Charlie didn’t elaborate here, but (in a nice counterpoint to what would occur in Singapore 27 years later) legend has it that Nelson had selected the exact rail of Armco barrier against which he was going to crunch the Brabham on its slow-down, victory lap in the event that its suspension was still down.  Thanks to Nelson’s judicious use of kerbs, the ride height was legally up by the time he reached the potential accident zone, although Nelson couldn’t resist winding up the Brabham boys who were watching a hazy black-and-white TV monitor on the pit wall.  Pretending to steer towards the relevant Armco and then veering away at the last second, he gave them all a cheeky wave as he drove on to the podium and thus to scrutineering.   The gesture was lost on everyone else…

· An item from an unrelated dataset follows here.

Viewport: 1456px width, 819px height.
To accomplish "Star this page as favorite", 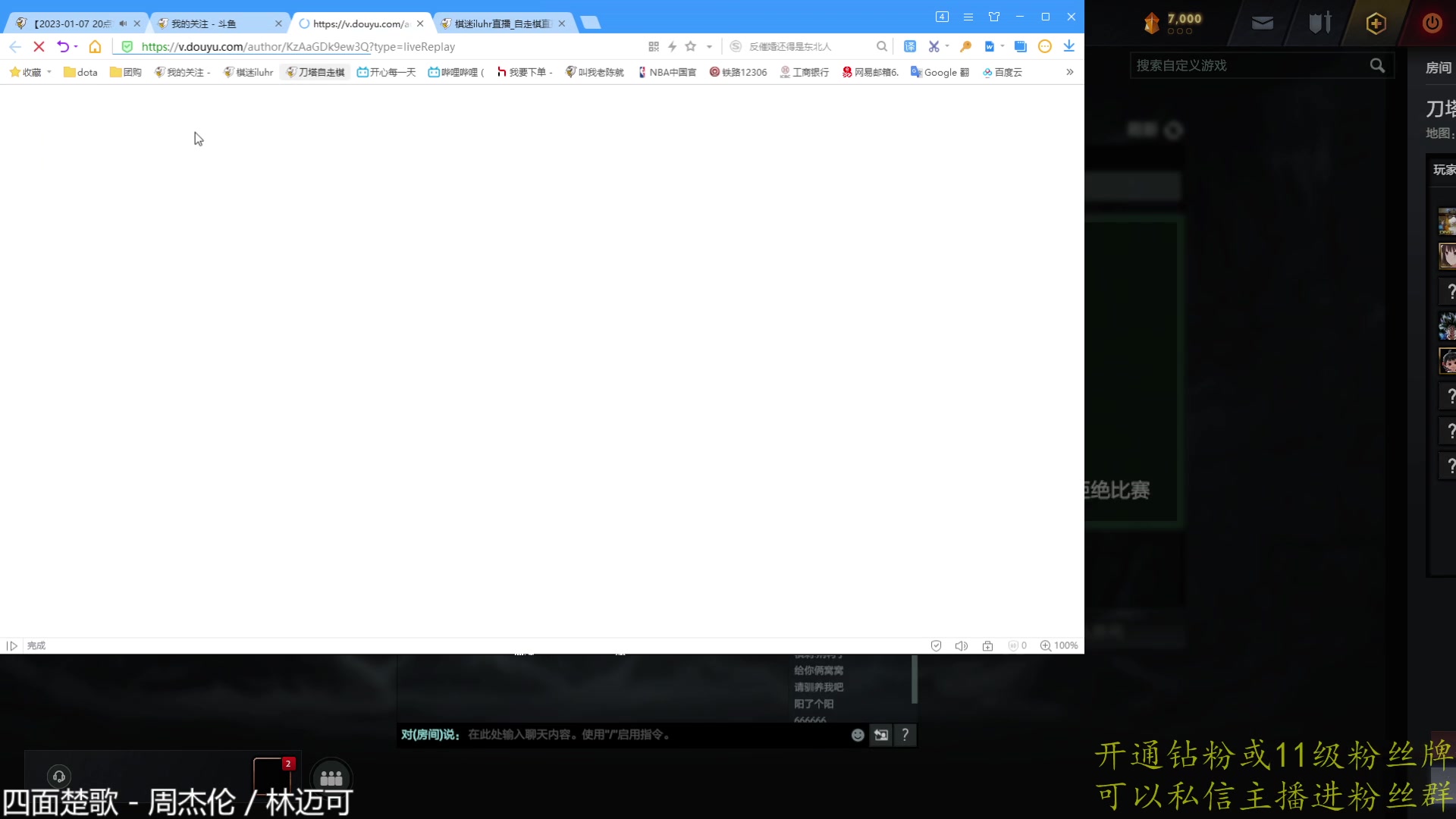I will tap(690, 47).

“We had an amazing team, the best of its day,” says Charlie wistfully.  “Obviously Colin” (Chapman) “was brilliant in his own way, but Gordon Murray came up with some great ideas and Dave North, too, was a very clever guy and probably still is, as far as I know.”  (David is with LotusF1.)

Which segways us neatly back to 2012.  I ask Charlie about the quality of talent in the F1 pit lane – about whom he most respects.

“There is a mutual respect within the paddock.  I don’t think there’s anyone out there I respect more or less than any of the others.  You have to earn respect, don’t you?  There are some exceedingly clever people out there but I think they know me well enough by now not to try to pull the wool over my eyes.  There’s a certain amount of respect there not to do those sorts of things.  When someone does it it’s so obvious…so they don’t try. It takes a long time to reach that situation.  The thing is, the F1 pit lane is full of brilliant people, of people who think very quickly on their feet.  The standards in F1 are very high.”

What is the most enjoyable part of his weekend?

“I love it all so much that it’s difficult to say but I think the biggest adrenalin rush is the start.  You never tire of that.   You still get nervous and it’s still high-tension.  Lots of things can go wrong but the best thing about my job really is the lack of routine.  Every day is different.  Literally, you never know what might happen. You never know what’s around the corner.  You never tire of that.”

And what about the new F1 technical regulations for 2014?  What does he feel about the new turbo V6 engines (and the talk about how the show will be diminished by the loss of high-revving, normally-aspirated screaming sound.)

“It’s a big challenge,” says Charlie.  “A very big challenge for the engine manufacturers.  I’m looking forward to seeing the engines run – to see how complicated they are and how clever they are.  They’re going to be extremely high-tech power units, that’s for sure.   As for the sound, I think people will get used to it pretty quickly.  Honestly, when I think back to the old BMW four cylinder engine we ran in the Brabham days,  that revved to 11,000rpm and it sounded fine.  The new engines are not going to be silent.  The sound is going to be different but people will get used to it very quickly, I think.”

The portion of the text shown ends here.